The Office of the Comptroller of the Currency (OCC), the Federal Financial Institutions Examination Council (FFIEC), and a number of other important bodies have recently highlighted the importance of increasing diligence against cyber threats.
As the FFIEC launched its cybersecurity assessment pilot program, other organizations called for more knowledge-sharing. But it is the heightened focus on banking institutions’ operational risk that brought these protection strategies up to a whole new level. In fact, it was the OCC that was among the first to publicly describe the critical nature of cyber threats last year, as major factors threatening financial institutions’ operational risks. It is worth noting that hints of this appeared as early as May 2012 in remarks made by the OCC’s head, Comptroller Thomas J. Curry.

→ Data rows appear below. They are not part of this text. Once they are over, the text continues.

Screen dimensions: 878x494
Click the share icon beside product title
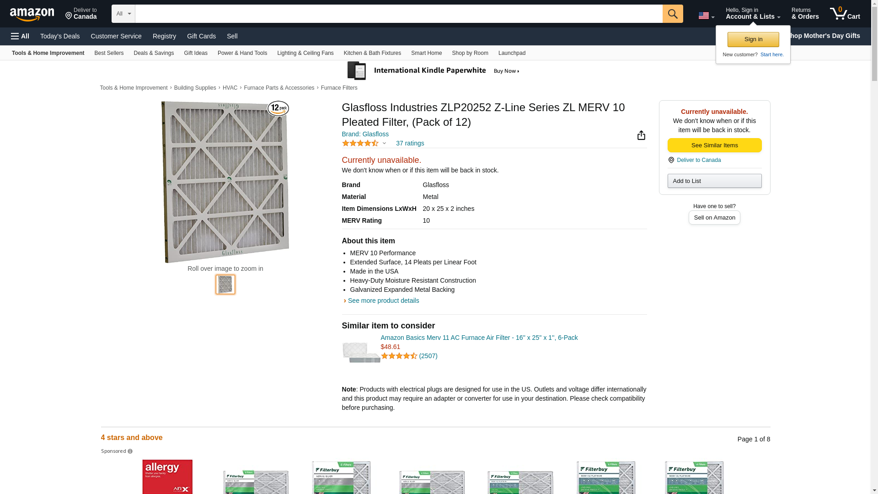point(641,135)
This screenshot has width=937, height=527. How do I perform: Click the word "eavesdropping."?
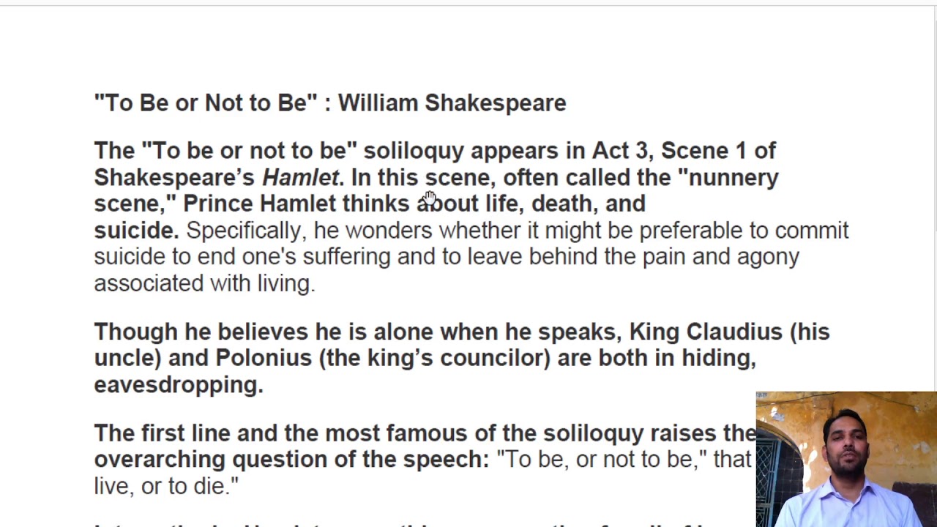[x=179, y=384]
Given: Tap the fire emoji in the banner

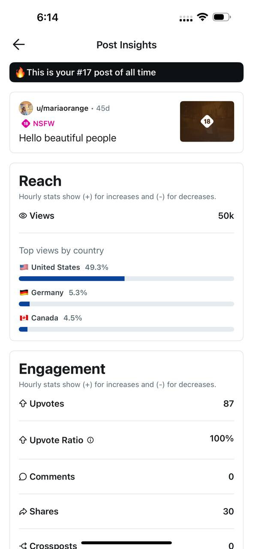Looking at the screenshot, I should [x=20, y=72].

What does all the dialogue coming out of the OCC and other regulatory bodies really mean?
- First, none of this activity should come as a surprise to financial institutions. The cybercrime problem continues to worsen, as we all see played out in the media every day, and the need to ensure that our nation’s critical infrastructure is hardened can’t be delayed.

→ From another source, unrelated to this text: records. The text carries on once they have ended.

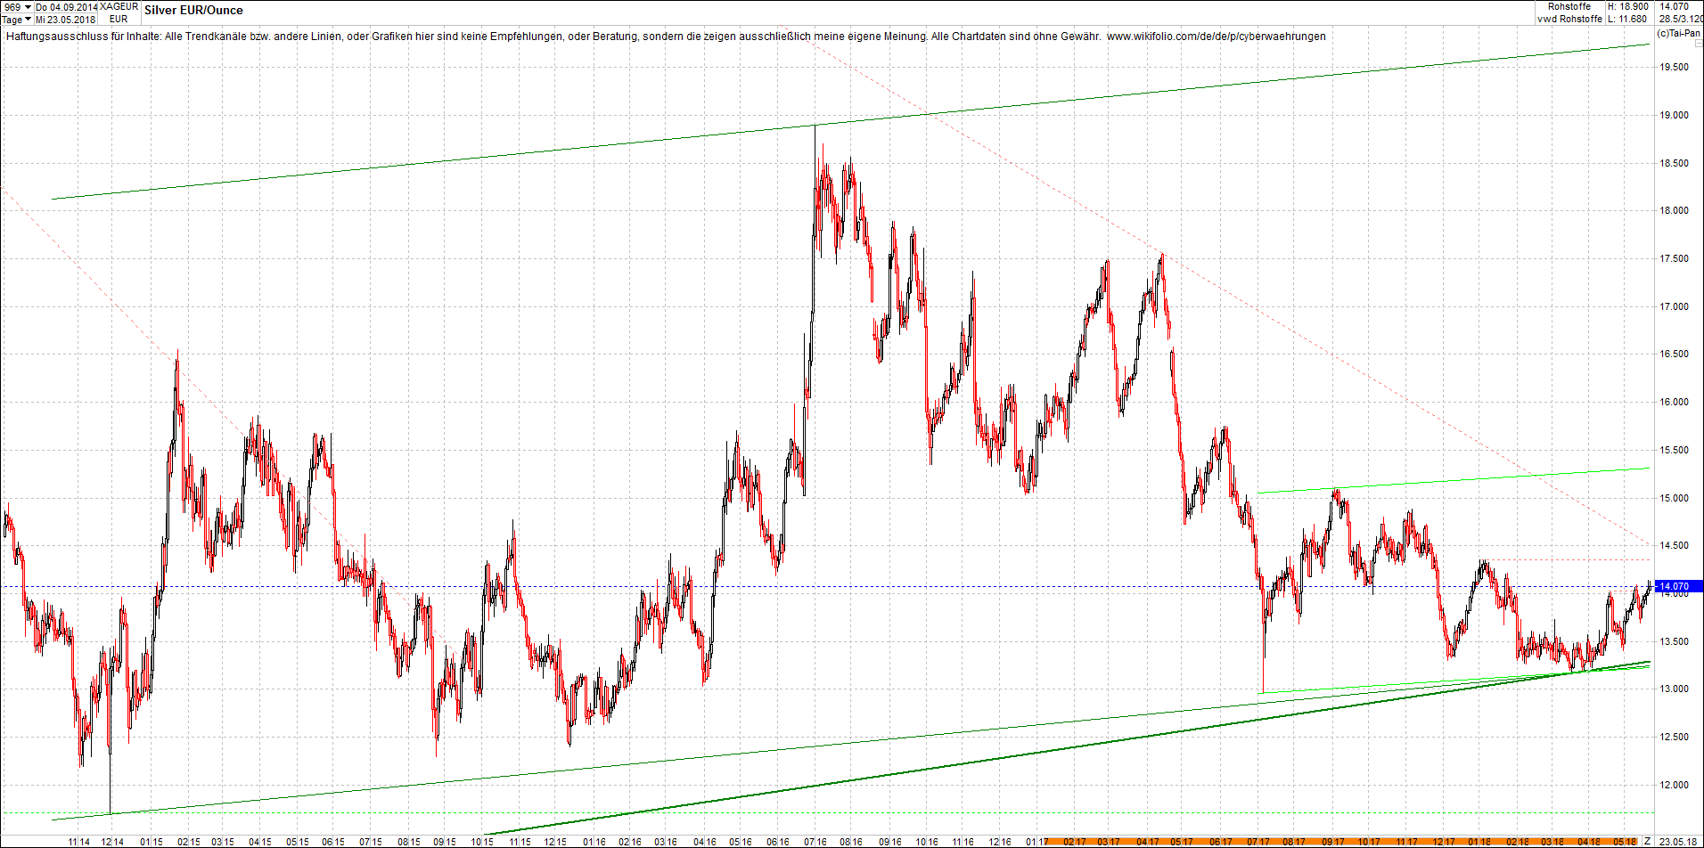
Task: Open the 969 bar count dropdown
Action: [x=17, y=7]
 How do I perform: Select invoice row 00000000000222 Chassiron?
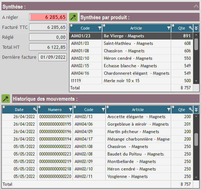pyautogui.click(x=97, y=147)
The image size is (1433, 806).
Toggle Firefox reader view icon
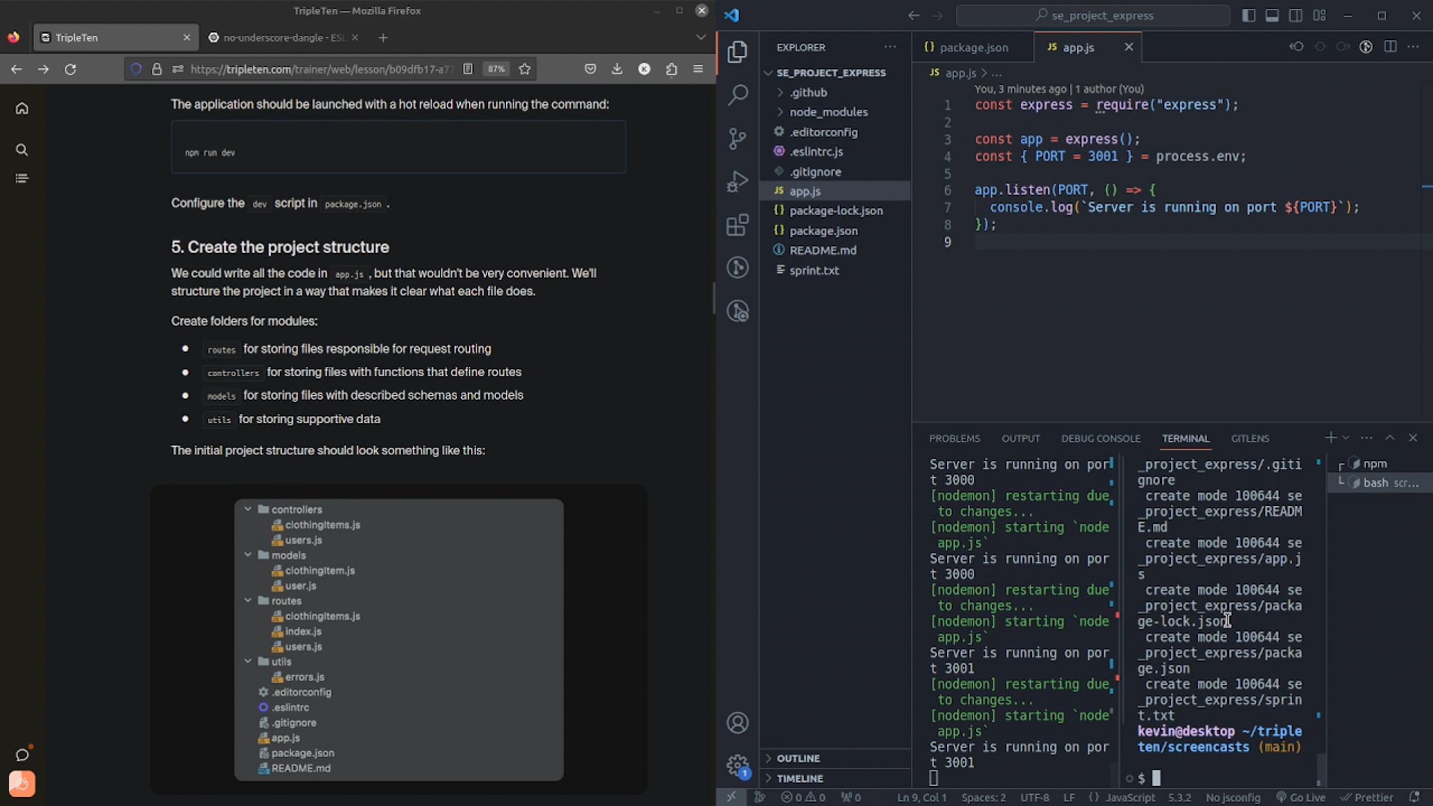[x=468, y=69]
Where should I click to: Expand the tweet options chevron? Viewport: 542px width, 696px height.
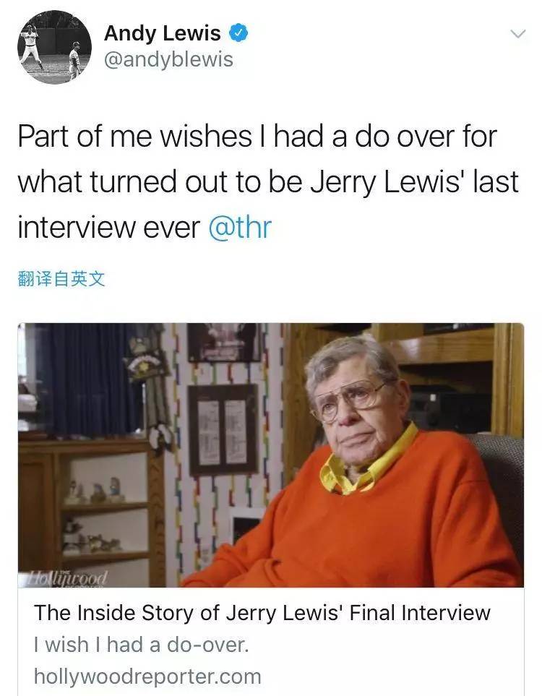(x=517, y=34)
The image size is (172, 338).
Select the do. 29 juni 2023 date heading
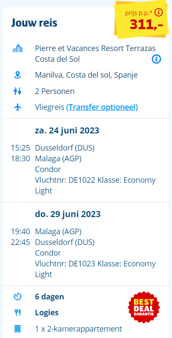pyautogui.click(x=68, y=214)
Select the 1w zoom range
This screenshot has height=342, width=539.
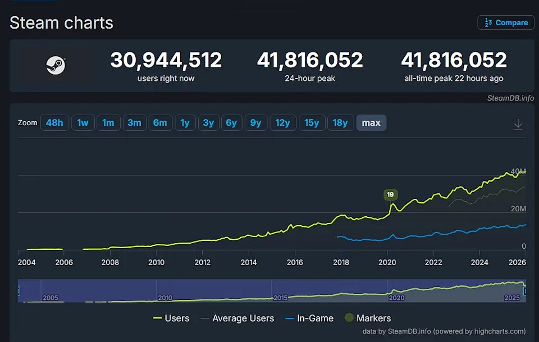(x=83, y=122)
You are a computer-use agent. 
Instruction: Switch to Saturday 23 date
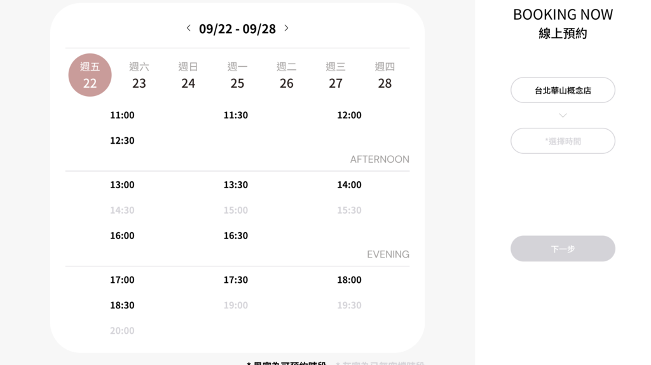point(139,75)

- Second, with approximately 13,000 banks and credit unions, the U.S. financial sector has a wide, varied, and potentially-exposed attack surface. These mentions of cybersecurity are simply the next step in the natural evolution of how regulators handle such threats and concerns when dealing with such an exposed segment of the US economy that finds itself under increasingly sophisticated attacks.

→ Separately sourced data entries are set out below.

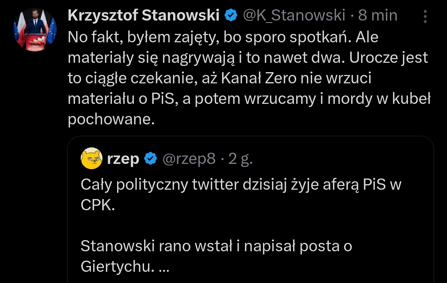This screenshot has width=447, height=283.
Task: Click the quoted line "Cały polityczny twitter dzisiaj"
Action: [x=241, y=184]
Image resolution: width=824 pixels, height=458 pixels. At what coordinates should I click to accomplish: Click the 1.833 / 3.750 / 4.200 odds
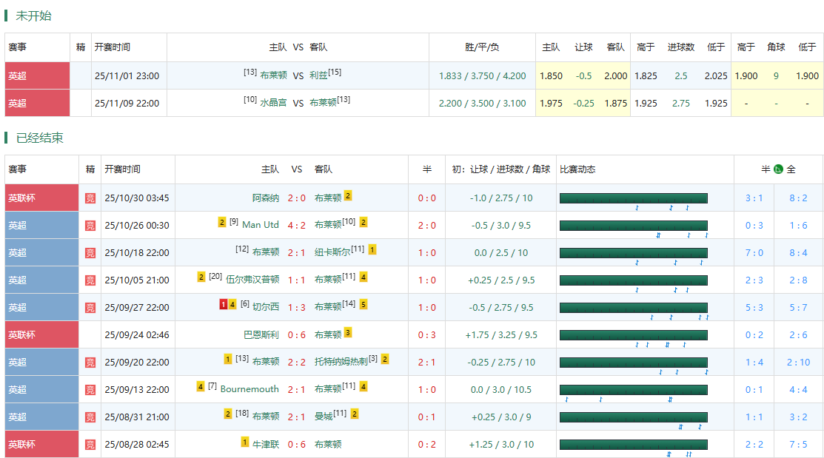[x=482, y=75]
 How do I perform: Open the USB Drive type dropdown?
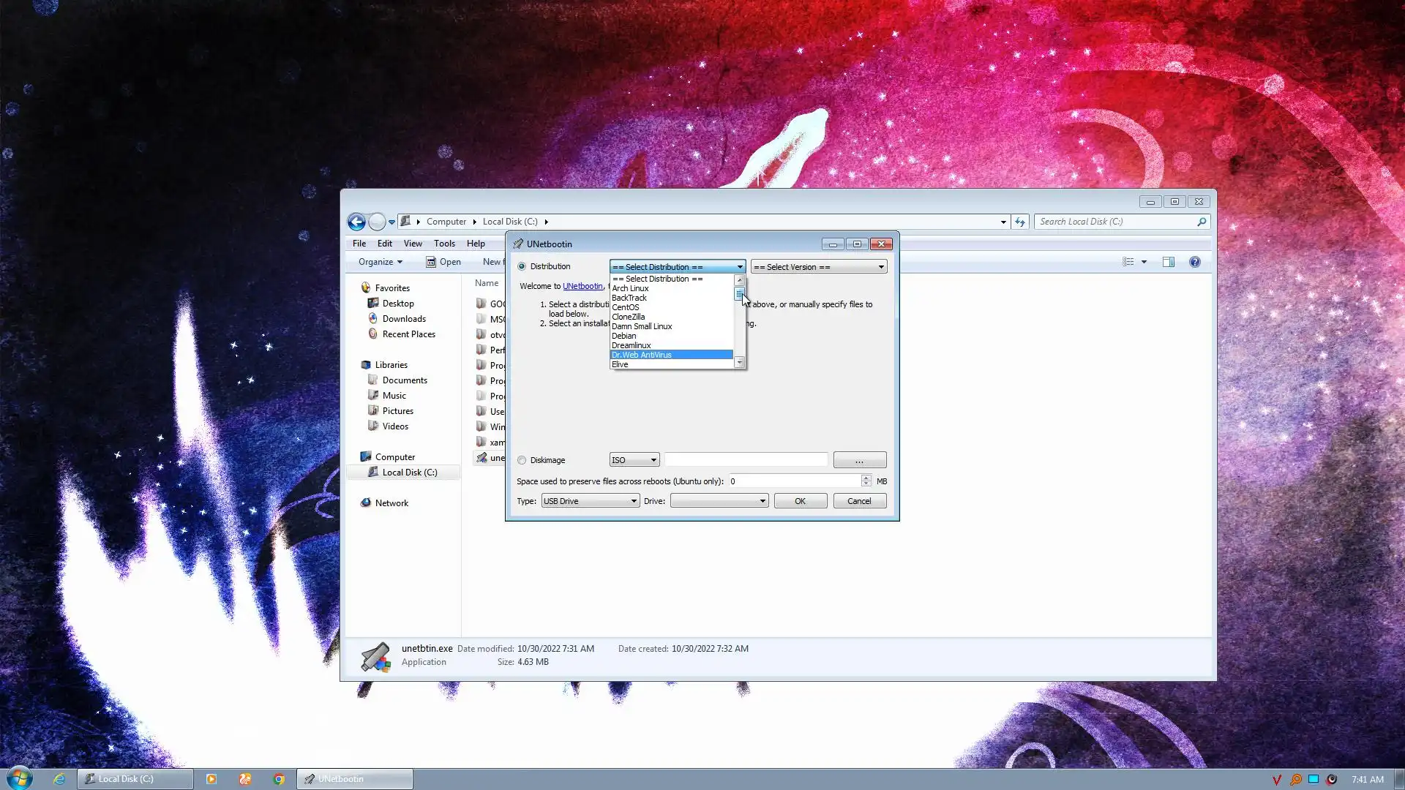pyautogui.click(x=590, y=501)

- Third, financial institutions would be wise to assume that cybersecurity will become increasingly regulated; in addition, they should begin to plan a strategy that includes “cyber” in their already full plate of compliance initiatives. And while this change perhaps won’t happen overnight, financial institutions should in the meantime ensure that they have a logical risk management framework in place that guides and comprehensively covers the requisite people, processes, and technology that are needed to mitigate cyber-threats.
As we’ve mentioned, another key area of discussion around this area of operational risk is information sharing. Banks are sharing information and trends informally – and have been doing so for years. But what is different now is that the sharing communities have become larger and the government itself is supporting sharing initiatives in a much more robust manner than ever before.
Is it an important milestone that the OCC continues to focus on cyber-risks as a leading threat facing financial institutions? In fact, it is extremely noteworthy and is aligned in many ways with previous actions. What the OCC espouses lines up to what groups like the FS-ISAC have been saying for many years. It also is aligned with President Obama’s February 2013 “Executive Order on Improving Critical Infrastructure Cybersecurity” and the National Institute of Standards and Technology (NIST) February 2014 voluntary guidelines that included an emphasis on the private sector about handling cybersecurity risks.
But cyber threats are no longer a category in and of themselves. The risks connected to cyber attacks are so pernicious that they are now a serious consideration in the world of operational risk – a C-suite level and board room issue if there ever was one! The lines are drawn, and operational risk management teams have already begun to connect their analysis and risk reviews back to cyber threats. And they can’t move fast enough in doing so!